**Data**
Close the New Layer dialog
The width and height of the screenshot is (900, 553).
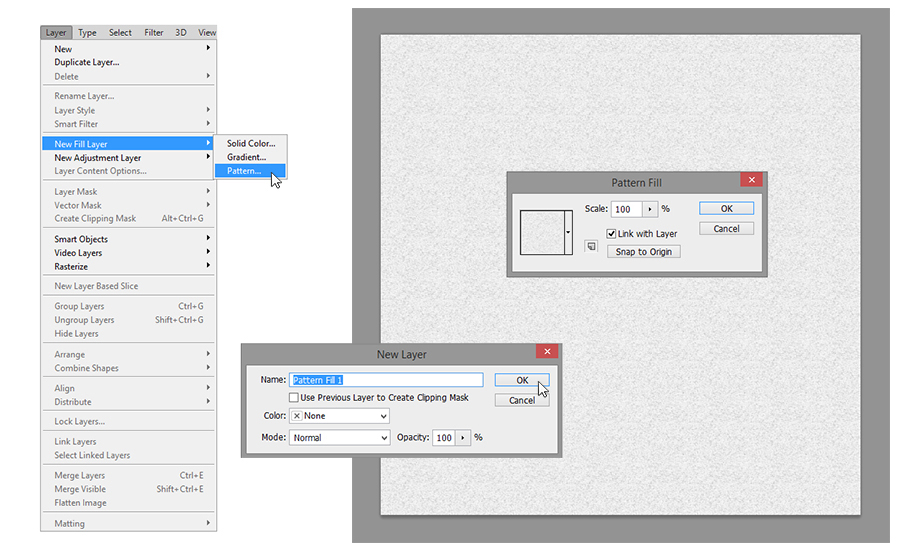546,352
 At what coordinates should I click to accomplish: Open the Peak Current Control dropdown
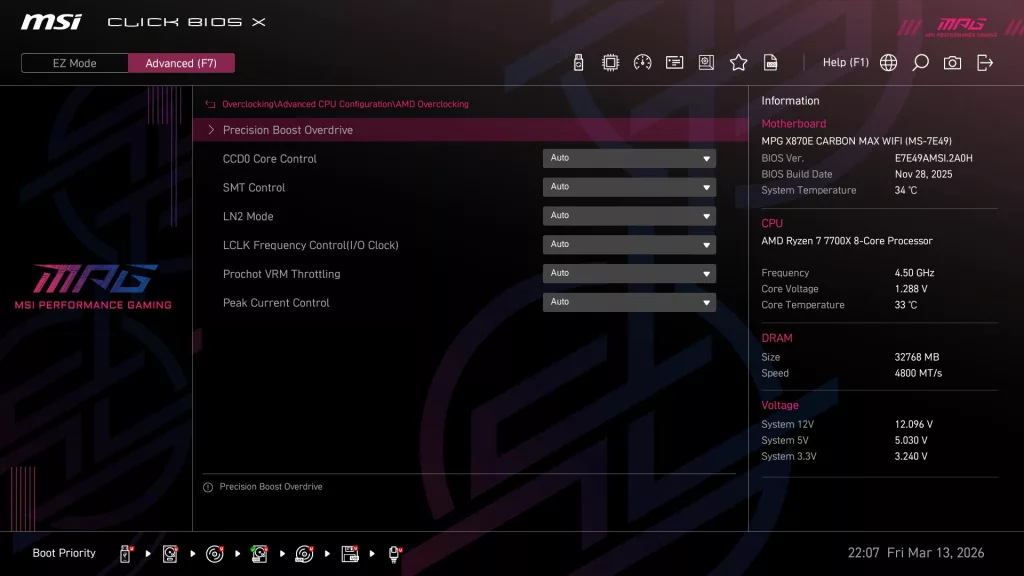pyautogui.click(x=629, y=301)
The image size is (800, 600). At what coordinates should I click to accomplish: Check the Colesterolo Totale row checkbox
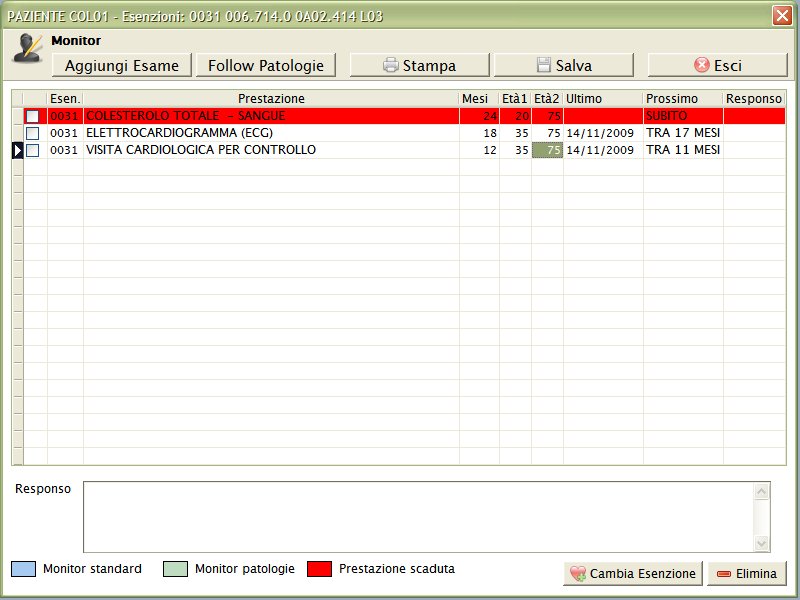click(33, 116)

**Task instructions**
Copy out the text lines of all the rows above word for word, leaving out the pictures.

**Completed task**
Close the New Layer dialog
The width and height of the screenshot is (900, 553).
546,352
 At what coordinates should I click to accomplish: Open the Peak Current Control dropdown
pyautogui.click(x=629, y=301)
The image size is (800, 600). At what coordinates should I click to accomplish: Check the Colesterolo Totale row checkbox
click(33, 116)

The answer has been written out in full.